- _DIRECTIONS_: Each line below from the one containing "This screenshot has width=1410, height=840." through the one containing "You are a computer-use agent. Viewport: 1456px" should be output exactly as it stands, and no other line should appear.
━━━ THE DATA ━━━
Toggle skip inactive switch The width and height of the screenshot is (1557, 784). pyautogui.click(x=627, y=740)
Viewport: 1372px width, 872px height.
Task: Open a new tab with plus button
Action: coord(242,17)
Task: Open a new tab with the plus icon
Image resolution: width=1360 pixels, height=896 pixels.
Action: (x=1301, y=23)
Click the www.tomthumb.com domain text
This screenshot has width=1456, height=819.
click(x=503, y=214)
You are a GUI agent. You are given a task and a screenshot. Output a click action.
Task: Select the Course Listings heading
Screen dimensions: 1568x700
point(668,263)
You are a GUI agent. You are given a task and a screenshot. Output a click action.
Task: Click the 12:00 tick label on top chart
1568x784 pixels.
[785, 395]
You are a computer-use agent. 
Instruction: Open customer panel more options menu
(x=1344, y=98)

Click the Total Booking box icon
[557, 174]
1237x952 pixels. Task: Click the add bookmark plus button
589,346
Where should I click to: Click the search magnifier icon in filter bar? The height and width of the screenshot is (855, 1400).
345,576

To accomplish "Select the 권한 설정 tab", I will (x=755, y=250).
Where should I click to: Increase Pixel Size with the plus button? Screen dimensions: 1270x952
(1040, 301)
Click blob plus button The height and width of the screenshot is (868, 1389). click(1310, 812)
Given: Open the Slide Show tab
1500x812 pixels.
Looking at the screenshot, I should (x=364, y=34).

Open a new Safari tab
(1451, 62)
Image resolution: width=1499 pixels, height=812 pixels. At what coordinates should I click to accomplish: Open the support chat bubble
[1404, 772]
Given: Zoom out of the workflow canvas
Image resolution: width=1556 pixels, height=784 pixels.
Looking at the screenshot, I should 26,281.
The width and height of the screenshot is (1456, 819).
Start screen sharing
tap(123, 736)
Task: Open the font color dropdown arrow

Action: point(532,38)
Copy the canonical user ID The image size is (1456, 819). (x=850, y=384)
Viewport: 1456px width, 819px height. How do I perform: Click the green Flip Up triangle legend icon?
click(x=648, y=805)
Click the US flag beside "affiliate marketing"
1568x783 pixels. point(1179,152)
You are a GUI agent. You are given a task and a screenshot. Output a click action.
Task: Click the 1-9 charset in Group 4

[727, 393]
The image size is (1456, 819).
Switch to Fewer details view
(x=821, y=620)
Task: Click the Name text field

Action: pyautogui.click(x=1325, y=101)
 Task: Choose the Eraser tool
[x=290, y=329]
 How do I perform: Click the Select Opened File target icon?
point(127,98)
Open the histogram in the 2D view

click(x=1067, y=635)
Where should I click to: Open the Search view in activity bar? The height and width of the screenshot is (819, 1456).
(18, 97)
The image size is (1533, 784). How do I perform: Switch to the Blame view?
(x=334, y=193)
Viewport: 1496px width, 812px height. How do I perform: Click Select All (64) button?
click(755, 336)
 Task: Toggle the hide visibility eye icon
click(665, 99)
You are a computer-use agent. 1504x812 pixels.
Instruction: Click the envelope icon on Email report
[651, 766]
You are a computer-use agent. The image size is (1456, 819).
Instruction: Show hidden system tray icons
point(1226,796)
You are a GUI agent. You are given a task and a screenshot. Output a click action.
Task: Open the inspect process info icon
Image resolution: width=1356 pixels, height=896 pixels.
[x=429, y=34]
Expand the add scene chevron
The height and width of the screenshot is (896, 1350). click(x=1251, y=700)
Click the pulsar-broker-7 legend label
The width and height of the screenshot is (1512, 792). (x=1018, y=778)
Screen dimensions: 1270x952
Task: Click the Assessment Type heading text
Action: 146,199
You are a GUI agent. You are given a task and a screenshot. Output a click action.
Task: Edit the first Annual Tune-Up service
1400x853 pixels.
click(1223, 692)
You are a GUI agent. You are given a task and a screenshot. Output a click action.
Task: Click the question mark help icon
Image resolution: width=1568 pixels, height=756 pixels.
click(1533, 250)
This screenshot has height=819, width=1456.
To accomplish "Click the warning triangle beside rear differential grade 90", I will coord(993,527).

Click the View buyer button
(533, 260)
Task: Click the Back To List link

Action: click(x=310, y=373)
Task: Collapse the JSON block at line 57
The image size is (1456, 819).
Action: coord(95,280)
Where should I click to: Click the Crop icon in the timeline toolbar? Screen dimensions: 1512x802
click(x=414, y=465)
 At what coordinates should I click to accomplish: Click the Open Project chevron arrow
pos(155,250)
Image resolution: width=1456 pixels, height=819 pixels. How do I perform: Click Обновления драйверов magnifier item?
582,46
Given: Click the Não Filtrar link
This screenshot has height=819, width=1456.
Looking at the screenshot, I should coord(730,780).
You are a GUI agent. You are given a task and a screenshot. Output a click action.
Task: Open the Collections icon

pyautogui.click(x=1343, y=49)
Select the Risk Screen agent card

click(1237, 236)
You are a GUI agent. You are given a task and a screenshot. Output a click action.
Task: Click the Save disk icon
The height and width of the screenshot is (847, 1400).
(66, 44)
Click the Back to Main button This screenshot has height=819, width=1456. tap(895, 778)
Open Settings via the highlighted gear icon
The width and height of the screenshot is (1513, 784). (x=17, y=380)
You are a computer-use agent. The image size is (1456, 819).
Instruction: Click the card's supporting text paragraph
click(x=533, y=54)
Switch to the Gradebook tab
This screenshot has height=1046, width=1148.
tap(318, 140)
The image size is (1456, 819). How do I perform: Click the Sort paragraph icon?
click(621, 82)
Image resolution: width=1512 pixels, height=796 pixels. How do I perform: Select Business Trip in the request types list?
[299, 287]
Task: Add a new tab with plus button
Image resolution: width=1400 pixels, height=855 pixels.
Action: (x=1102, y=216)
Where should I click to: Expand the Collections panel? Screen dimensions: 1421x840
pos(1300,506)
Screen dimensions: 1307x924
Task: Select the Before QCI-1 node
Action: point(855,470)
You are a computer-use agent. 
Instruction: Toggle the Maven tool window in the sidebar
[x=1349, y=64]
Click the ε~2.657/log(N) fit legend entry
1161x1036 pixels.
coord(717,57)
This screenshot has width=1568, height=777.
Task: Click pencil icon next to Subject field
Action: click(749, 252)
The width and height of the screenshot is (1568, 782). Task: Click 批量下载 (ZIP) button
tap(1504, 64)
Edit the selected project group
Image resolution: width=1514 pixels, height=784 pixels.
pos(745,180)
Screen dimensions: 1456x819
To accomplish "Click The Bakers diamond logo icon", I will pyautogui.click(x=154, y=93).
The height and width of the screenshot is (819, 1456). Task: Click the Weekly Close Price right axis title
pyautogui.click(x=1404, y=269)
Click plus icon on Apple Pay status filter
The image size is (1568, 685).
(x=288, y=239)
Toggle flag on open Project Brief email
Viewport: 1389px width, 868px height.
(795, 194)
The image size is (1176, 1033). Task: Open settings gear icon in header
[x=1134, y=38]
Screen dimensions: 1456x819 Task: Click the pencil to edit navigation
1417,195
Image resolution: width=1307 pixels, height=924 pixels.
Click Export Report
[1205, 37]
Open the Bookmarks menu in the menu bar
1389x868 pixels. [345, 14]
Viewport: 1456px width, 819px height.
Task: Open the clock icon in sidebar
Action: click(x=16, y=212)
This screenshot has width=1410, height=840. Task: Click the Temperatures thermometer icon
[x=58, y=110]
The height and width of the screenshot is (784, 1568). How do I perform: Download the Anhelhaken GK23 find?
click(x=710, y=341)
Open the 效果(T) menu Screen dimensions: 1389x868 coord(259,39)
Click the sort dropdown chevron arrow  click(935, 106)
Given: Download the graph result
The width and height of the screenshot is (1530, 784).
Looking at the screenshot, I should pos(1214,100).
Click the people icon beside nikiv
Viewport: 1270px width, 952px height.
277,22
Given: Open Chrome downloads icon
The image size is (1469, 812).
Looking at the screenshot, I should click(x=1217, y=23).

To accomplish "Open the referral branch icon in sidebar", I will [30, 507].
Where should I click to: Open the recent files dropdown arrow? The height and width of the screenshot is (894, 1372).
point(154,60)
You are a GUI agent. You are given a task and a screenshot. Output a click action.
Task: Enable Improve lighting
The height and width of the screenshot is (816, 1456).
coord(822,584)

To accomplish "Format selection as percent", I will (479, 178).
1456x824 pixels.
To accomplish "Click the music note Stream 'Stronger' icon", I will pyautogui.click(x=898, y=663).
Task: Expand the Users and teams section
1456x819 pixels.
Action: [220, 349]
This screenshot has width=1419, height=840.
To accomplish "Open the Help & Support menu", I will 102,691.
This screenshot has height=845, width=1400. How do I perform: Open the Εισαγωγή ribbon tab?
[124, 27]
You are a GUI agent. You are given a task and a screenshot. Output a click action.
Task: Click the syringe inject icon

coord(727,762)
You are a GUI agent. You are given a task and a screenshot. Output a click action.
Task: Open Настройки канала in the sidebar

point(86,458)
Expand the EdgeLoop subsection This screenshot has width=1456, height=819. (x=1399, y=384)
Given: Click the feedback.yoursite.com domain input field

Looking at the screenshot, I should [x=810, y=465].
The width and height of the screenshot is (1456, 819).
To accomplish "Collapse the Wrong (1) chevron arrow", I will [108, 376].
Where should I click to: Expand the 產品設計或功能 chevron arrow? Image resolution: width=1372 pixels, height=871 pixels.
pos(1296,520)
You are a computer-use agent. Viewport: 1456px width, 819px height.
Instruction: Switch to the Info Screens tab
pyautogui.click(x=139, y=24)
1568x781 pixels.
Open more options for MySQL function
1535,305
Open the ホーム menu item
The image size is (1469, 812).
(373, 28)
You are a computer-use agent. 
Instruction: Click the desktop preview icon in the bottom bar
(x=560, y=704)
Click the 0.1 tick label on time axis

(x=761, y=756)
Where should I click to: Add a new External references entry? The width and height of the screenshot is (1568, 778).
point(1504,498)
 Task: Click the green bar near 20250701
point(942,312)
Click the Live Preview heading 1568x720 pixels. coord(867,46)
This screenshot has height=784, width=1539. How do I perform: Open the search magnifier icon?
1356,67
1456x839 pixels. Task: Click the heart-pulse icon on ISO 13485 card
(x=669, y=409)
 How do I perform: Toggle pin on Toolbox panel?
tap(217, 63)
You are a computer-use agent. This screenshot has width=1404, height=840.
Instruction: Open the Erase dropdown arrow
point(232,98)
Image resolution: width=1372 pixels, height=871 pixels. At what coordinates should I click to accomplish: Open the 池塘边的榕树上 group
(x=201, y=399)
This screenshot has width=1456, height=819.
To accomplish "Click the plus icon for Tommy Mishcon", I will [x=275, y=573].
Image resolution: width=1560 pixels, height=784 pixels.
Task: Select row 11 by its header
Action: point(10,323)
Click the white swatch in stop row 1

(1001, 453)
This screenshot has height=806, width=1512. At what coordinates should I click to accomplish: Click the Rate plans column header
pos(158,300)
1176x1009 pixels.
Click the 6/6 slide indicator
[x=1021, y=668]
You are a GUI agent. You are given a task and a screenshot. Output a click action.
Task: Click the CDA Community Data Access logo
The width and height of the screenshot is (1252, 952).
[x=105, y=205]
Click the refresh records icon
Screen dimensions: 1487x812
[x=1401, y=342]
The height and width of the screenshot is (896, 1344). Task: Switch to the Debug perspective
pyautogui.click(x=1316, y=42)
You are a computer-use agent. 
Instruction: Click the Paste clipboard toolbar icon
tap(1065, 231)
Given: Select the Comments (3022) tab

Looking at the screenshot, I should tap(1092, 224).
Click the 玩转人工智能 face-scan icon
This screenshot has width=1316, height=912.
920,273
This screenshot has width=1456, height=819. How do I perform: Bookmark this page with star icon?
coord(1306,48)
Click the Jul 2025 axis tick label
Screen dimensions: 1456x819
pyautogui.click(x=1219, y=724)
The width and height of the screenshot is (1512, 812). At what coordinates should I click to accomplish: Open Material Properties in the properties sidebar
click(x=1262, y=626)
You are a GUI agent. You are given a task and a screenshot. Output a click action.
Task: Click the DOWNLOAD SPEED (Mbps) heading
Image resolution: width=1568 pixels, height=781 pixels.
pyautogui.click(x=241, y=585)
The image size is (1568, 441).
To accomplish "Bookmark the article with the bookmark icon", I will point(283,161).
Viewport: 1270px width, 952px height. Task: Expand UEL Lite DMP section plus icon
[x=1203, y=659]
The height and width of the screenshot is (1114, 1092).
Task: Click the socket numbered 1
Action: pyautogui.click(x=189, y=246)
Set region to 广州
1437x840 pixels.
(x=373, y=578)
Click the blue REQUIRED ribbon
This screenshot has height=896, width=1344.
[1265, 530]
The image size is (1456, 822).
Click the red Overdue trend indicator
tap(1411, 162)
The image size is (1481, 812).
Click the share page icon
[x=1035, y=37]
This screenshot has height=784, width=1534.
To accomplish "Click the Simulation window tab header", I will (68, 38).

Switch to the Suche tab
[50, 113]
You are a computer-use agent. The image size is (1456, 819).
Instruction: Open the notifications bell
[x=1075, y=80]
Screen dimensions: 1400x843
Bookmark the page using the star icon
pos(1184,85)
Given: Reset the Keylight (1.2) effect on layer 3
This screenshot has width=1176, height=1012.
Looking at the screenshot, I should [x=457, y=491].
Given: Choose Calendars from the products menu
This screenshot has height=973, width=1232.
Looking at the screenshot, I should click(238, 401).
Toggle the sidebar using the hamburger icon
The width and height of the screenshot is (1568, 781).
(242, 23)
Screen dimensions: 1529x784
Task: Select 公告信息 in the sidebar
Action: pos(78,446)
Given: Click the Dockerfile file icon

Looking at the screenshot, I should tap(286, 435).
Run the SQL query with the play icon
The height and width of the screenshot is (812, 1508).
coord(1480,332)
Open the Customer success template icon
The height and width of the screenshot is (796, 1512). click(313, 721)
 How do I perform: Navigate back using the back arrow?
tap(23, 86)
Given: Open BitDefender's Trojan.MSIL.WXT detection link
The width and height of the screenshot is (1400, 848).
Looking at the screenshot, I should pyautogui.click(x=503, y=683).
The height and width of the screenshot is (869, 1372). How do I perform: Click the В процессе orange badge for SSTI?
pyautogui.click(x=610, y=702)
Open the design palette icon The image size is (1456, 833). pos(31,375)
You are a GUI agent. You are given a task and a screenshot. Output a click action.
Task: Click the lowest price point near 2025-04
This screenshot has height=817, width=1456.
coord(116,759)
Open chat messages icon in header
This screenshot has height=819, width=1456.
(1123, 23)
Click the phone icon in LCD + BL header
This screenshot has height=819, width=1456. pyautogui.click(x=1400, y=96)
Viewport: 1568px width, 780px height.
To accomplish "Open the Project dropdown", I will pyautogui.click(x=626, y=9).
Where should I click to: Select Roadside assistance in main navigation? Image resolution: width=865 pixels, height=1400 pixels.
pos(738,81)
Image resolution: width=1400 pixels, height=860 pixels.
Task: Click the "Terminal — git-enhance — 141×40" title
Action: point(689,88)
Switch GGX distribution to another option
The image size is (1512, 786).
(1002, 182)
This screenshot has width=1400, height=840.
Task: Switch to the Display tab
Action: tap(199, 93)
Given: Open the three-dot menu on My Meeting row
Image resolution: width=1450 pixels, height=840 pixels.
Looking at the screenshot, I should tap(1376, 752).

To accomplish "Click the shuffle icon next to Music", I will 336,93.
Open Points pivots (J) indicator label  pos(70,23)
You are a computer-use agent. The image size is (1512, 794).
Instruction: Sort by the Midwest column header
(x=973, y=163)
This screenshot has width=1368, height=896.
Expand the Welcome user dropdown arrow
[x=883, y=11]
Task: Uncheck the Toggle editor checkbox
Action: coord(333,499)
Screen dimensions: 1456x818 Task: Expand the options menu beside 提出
━━━
- _RESULT FOR THIS TASK_:
This screenshot has width=1410, height=840. Task: Click the Temperatures thermometer icon
[x=58, y=110]
The height and width of the screenshot is (784, 1568). How do I perform: Download the Anhelhaken GK23 find?
click(x=710, y=341)
Open the 效果(T) menu Screen dimensions: 1389x868 coord(259,39)
Click the sort dropdown chevron arrow  click(935, 106)
Given: Download the graph result
The width and height of the screenshot is (1530, 784).
Looking at the screenshot, I should pos(1214,100).
Click the people icon beside nikiv
Viewport: 1270px width, 952px height.
277,22
Given: Open Chrome downloads icon
The image size is (1469, 812).
Looking at the screenshot, I should click(x=1217, y=23).

To accomplish "Open the referral branch icon in sidebar", I will [30, 507].
Where should I click to: Open the recent files dropdown arrow? The height and width of the screenshot is (894, 1372).
point(154,60)
You are a GUI agent. You are given a task and a screenshot. Output a click action.
Task: Enable Improve lighting
The height and width of the screenshot is (816, 1456).
coord(822,584)

To accomplish "Format selection as percent", I will (479, 178).
1456x824 pixels.
To accomplish "Click the music note Stream 'Stronger' icon", I will pyautogui.click(x=898, y=663).
Task: Expand the Users and teams section
1456x819 pixels.
Action: [220, 349]
This screenshot has width=1419, height=840.
To accomplish "Open the Help & Support menu", I will 102,691.
This screenshot has height=845, width=1400. How do I perform: Open the Εισαγωγή ribbon tab?
[124, 27]
You are a GUI agent. You are given a task and a screenshot. Output a click action.
Task: Click the syringe inject icon

coord(727,762)
You are a GUI agent. You are given a task and a screenshot. Output a click action.
Task: Open Настройки канала in the sidebar

point(86,458)
Expand the EdgeLoop subsection This screenshot has width=1456, height=819. (x=1399, y=384)
Given: Click the feedback.yoursite.com domain input field

Looking at the screenshot, I should [x=810, y=465].
The width and height of the screenshot is (1456, 819).
To accomplish "Collapse the Wrong (1) chevron arrow", I will [108, 376].
Where should I click to: Expand the 產品設計或功能 chevron arrow? Image resolution: width=1372 pixels, height=871 pixels.
pos(1296,520)
You are a computer-use agent. Viewport: 1456px width, 819px height.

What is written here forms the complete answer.